• [Required work]: Continue the fishing report below about the slow fall coho season, starting right after its final sentence.

• [Text for analysis]:

Neither is doing incredibly well right now, as one of the fisheries is on its way out and the other is not quite ready for prime time.
The coho remain in-season until Friday, Nov. 30.
So far, it hasn’t been much of a fall season for silvers.
“Silvers are the mainstay of the fall,” Bob Gooding of Olympic Sporting Goods (360-374-6330) in Forks said.
“But they just haven’t shown up anywhere. There’s supposed to be a gazillion of them, but there is not.
“It was supposed to be a good season, but it’s not.”
The lofty expectations for the fall coho fishery came from the big-time success saltwater anglers had during the summer.
River fishers haven’t been so fortunate.
“It’s very weird. It has everyone around here scratching their heads,” Gooding said.
“Maybe someone swam out there and told them that there are a bunch of guys who want to hit them on the head.”
There is still time — a half of a month, to be exact — so it’s too early to write off the silvers.

• [Dataset content]:
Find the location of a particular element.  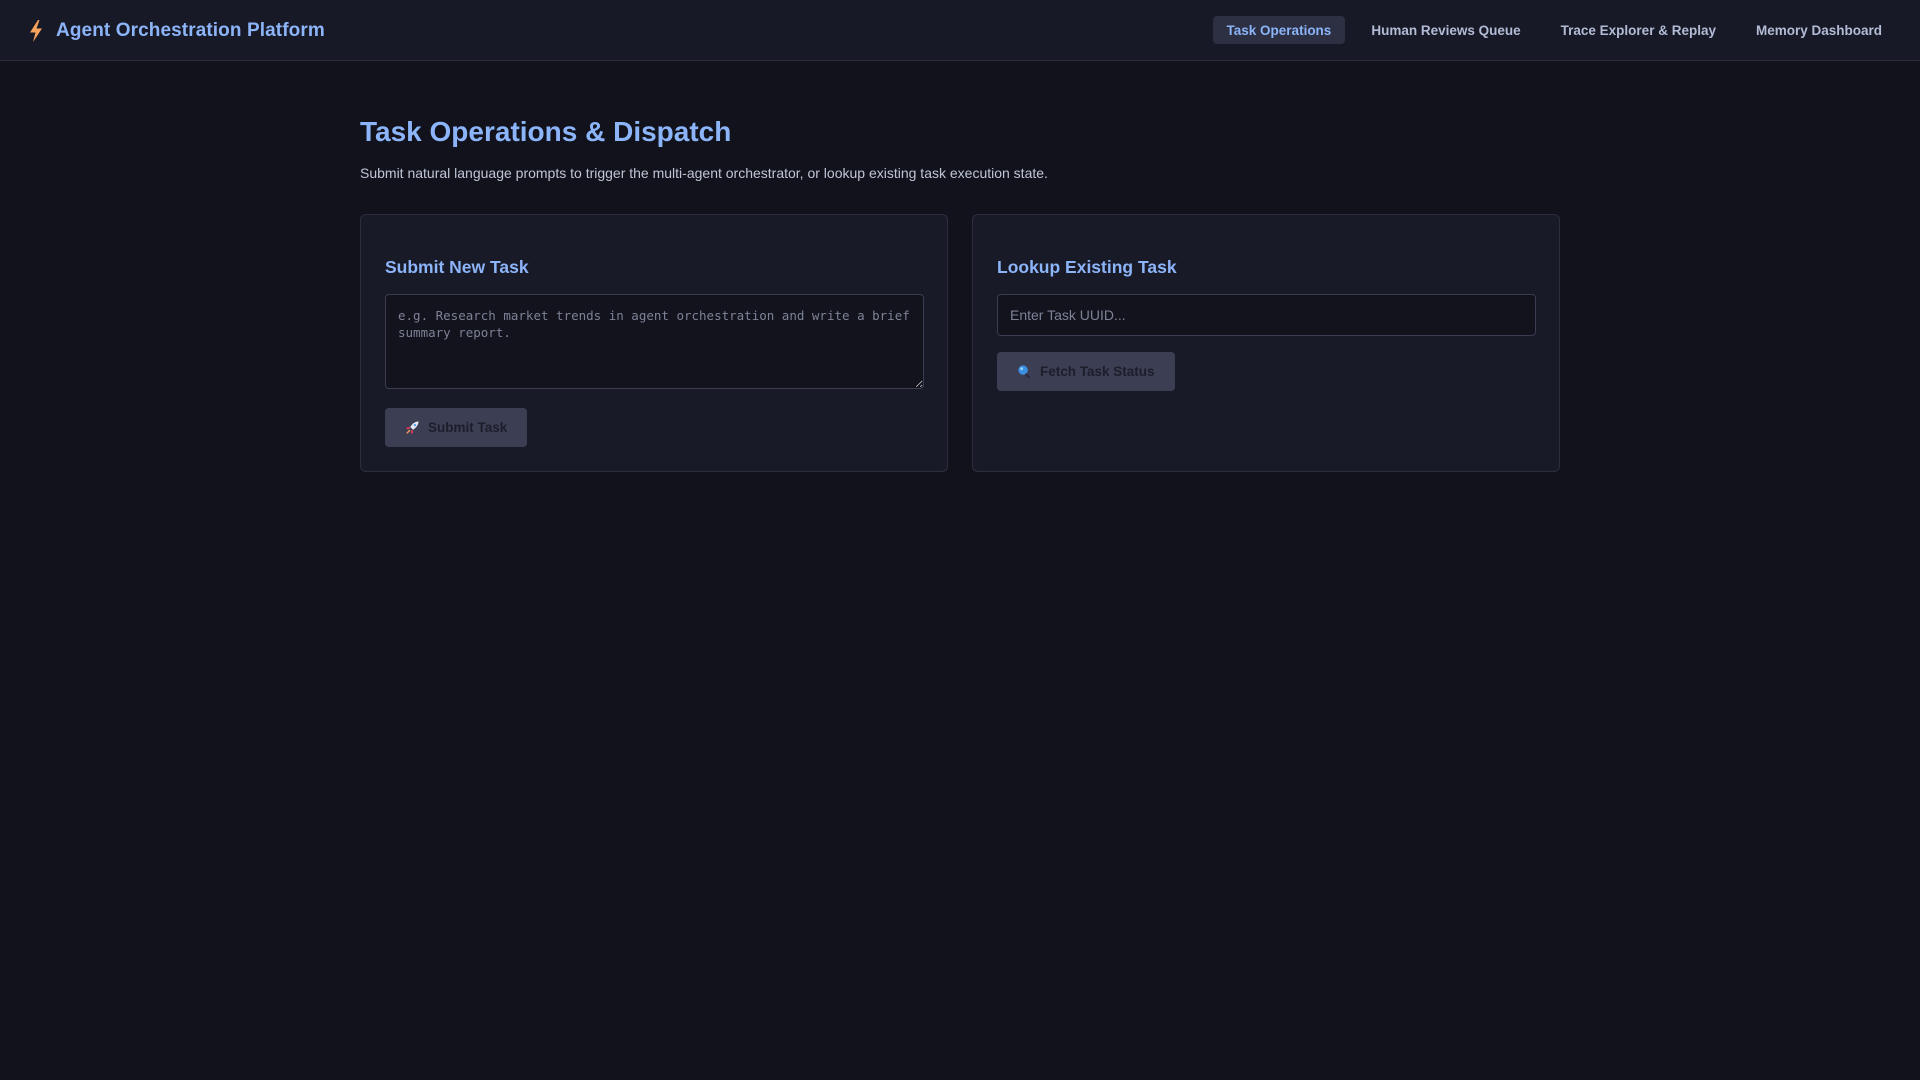

submit-task-card-title: Submit New Task is located at coordinates (457, 267).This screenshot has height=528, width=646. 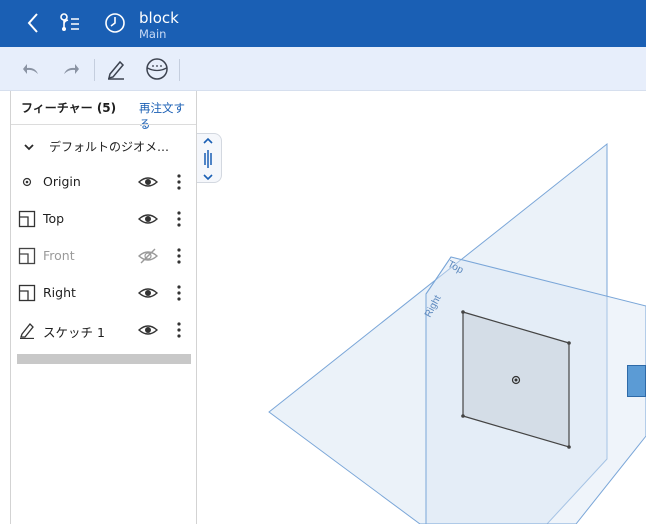 I want to click on redo-icon, so click(x=71, y=69).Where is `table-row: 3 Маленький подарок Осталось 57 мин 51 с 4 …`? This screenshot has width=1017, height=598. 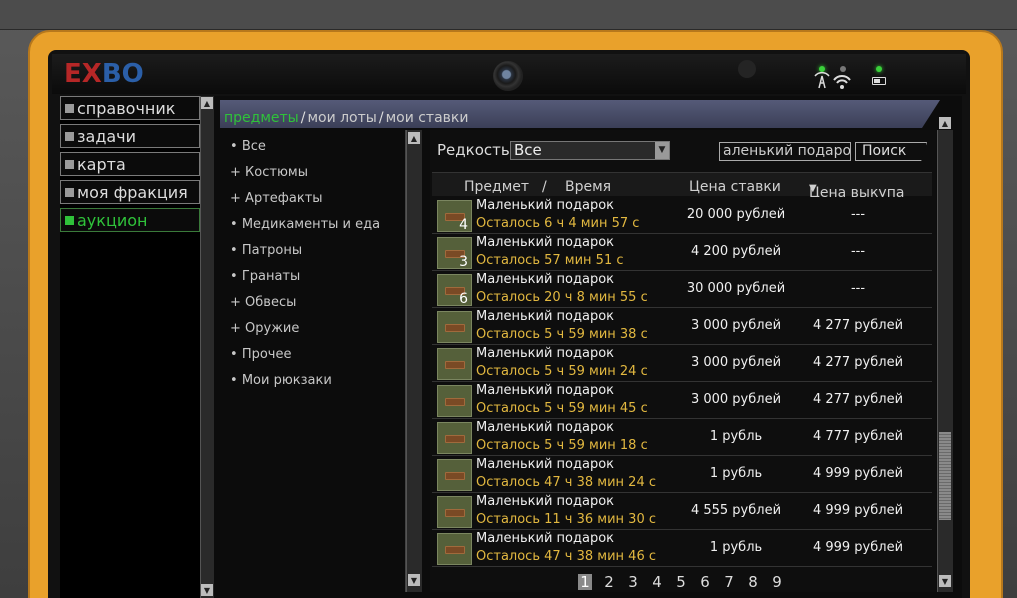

• [Answer to the problem]:
“They could still come, but it’s kind of getting late in the season,” Gooding said.
After struggling with levels that were either too low or two high, Gooding reports that the West End rivers are “in decent shape.”
Waiting for turkey
The steelhead seem to know their role perfectly, which is to wait until Thanksgiving before making their triumphant arrival.
“We’re right on the verge of them coming in,” Brian Menkal of Brian’s Sporting Goods and More (360-683-1950) in Sequim said.
“Thanksgiving is usually the kick-off.”
It looks like that will be the case again this year.
Or, at least, it doesn’t appear that the winter steelhead will be coming early.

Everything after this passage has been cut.